Hubo una época en que los discursos políticos de los que ganaban el Oscar eran una rareza.
Generalmente, esos manifiestos más o menos espontáneos resultaban inesperados, dividiendo las aguas entre quienes los criticaban, supuestamente por desubicados, y quienes los aclamaban, atribuyéndoles una valentía exagerada. Queda en mi memoria la vez que Marlon Brando rechazó el Oscar que ganó por su actuación en El Padrino y se hizo representar por su esposa india de entonces, que aprovechó la oportunidad para denunciar el maltrato que padecía su colectividad de parte del hombre blanco.
Con el tiempo, los discursos políticos y las denuncias sociales se fueron haciendo más y más frecuentes, al punto que han pasado a formar parte del paisaje —bastante aburrido, por cierto— de una premiación que concita el interés de una audiencia global. En los últimos años, no había quien callara alguna referencia al "Me too" y se rasgara las vestiduras denunciando una desagradable conducta de acoso que venía de épocas inmemoriales, institucionalizada y naturalizada. Muchos de los que callaron durante todo ese tiempo, fueron los que vociferaron más alto, quizá porque siempre conviene posicionarse explícitamente del lado correcto de la historia.
Otro tanto pasó cuando por esas casualidades de la vida, no hubo nominados de raza negra, lo que dio pie a todo tipo de elucubraciones conspirativas y campañas contra el racismo. Y desde que Donald Trump se hizo de la presidencia con su peculiar estilo, se convirtió en el destinatario preferido de los discursos reivindicativos.
La verdad es que no me los creo.
Y ahora menos que menos, cuando a un melodrama demagógico (aunque bien hecho) como "Roma", se lo convierte en obra maestra del cine contemporáneo. Es gracioso ver a gente pudiente, vestida con prendas carísimas que exhibe sobre una glamorosa alfombra roja, hablar con cara de circunstancia del duro destino de las empleadas domésticas indocumentadas. Todo huele a consagración de la corrección política, en un país donde, si estos artistas fueran coherentes con lo que pregonan, al menos podrían mostrar un aliño personal más austero.
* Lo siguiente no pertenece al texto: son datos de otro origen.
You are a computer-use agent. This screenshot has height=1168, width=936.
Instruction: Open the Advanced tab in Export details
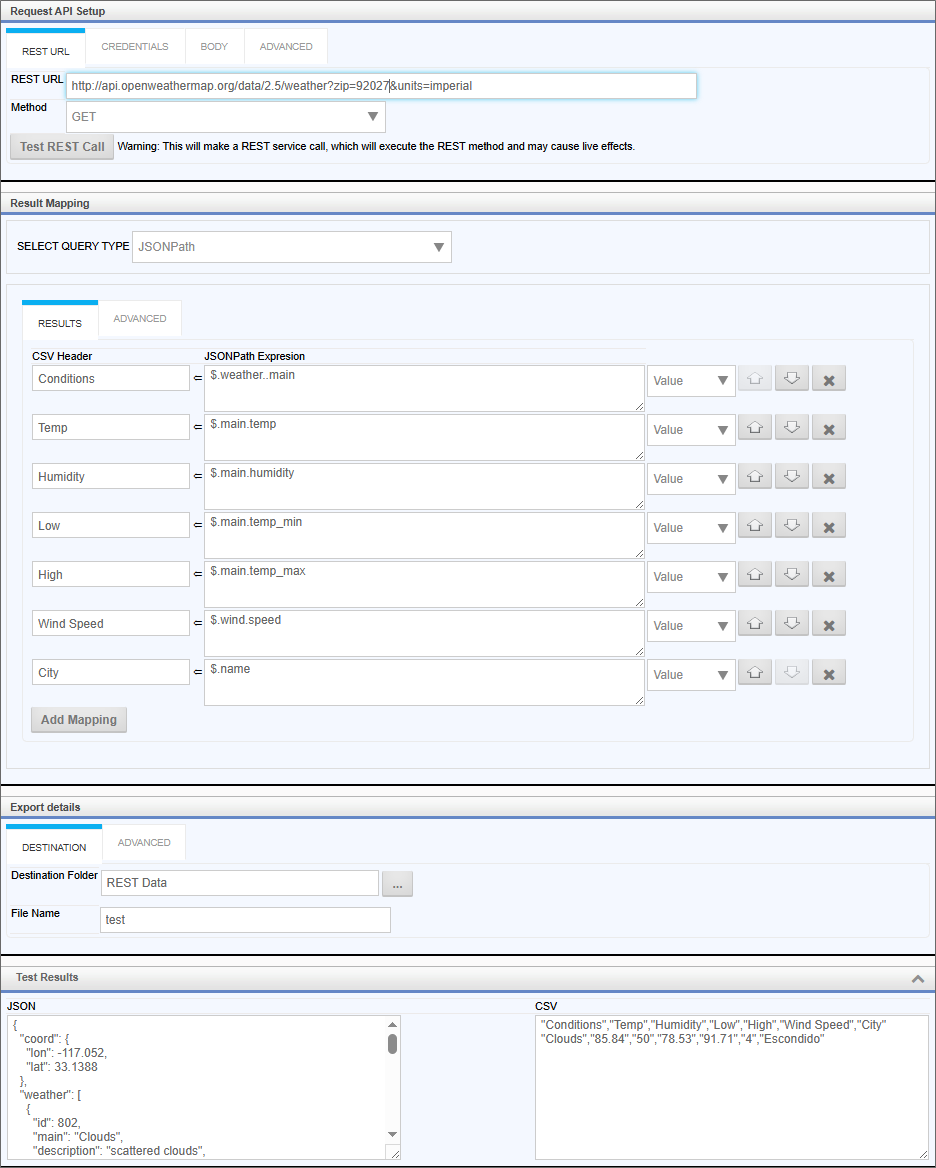[144, 843]
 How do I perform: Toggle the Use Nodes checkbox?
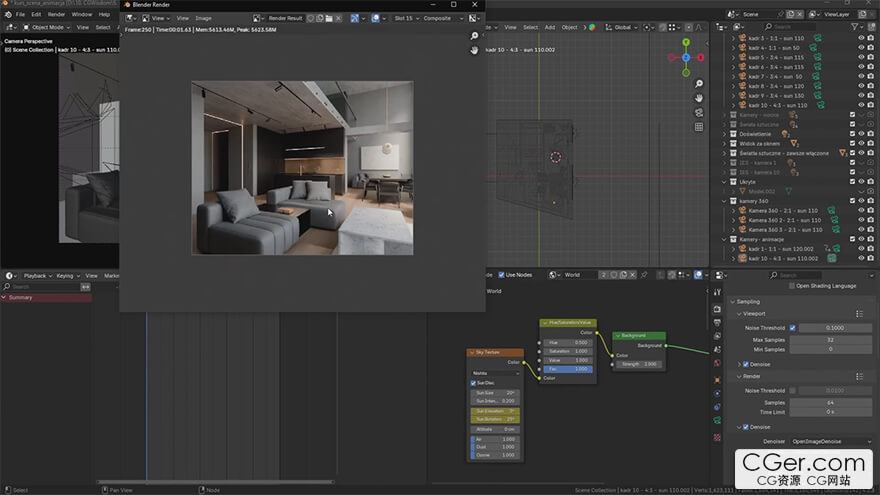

Así son algunas nuevas películas de compromiso social: miradas estetizantes a la vida de los pobres, como en el caso de "Roma", o en el extremo opuesto, visiones caricaturescas de mexicanos narcotraficantes, como en "La mula" (ninguneada, sin embargo, por una Academia de Hollywood dispuesta a premiar estereotipos, pero no a seguir aplaudiendo al republicano Clint Eastwood).
Son capaces de reversionar un melodrama inteligente como "Nace una estrella", transformándolo en una telenovela mal actuada por la estrella musical de turno.
Y ahí es donde, apelando a esa nostalgia que a uno lo convierte en un vejestorio amargado, no puedo dejar de recordar aquellas películas auténticamente contestatarias del "new american cinema" de los años 70, como "Busco mi destino", "Perdidos en la noche", "Espantapájaros", "El graduado", "Taxi driver" la saga de "El Padrino", "M.A.S.H" y tantas otras.
Eran trabajos que no ostentaban la exquisitez formal que ofrecen los de ahora, pero servían a guiones mucho más arriesgados, presentando personajes que no se proponían agradar a la moralina dominante sino al revés, molestarla, desafiarla.
Hoy, en cambio, las películas oscarizables son aquellas que higienizan la conciencia de culpa de una sociedad estadounidense que, al mismo tiempo, se abraza a un dudoso populismo nacionalista.
A la obcecación de Trump con su indigno muro fronterizo, Hollywood opone el pobrismo edulcorado de "Roma". La industria queda satisfecha de haber dado un contra-mensaje, la maquinita de hacer plata de Netflix sigue tintineando y todos contentos. Es casi lo mismo que pasó hace unos años, cuando el establishment cultural glorificó un entretenimiento menor de ciencia ficción: "Avatar" de James Cameron. Éxito de taquilla, múltiples nominaciones al Oscar, en una historieta sobre sufridos pueblos aborígenes conquistados por malvados marines. La obvia metáfora antiestadounidense fue aplaudida por el mismo público que después siguió votando por los colonizadores.
No es una extravagancia concluir que en Estados Unidos, el cine industrial termina siendo una especie de placebo para progres. Hacen catarsis de su buenismo ideológico en la pantalla del cine y el plasma de su casa, pero cuando salen a la calle y votan en las elecciones, defienden el sistema que los espanta en la ficción.
El consumismo gringo se devora a sí mismo: pegarle a su propio país es un negocio tan o más rentable que defenderlo. Así no hay mundo libre que aguante.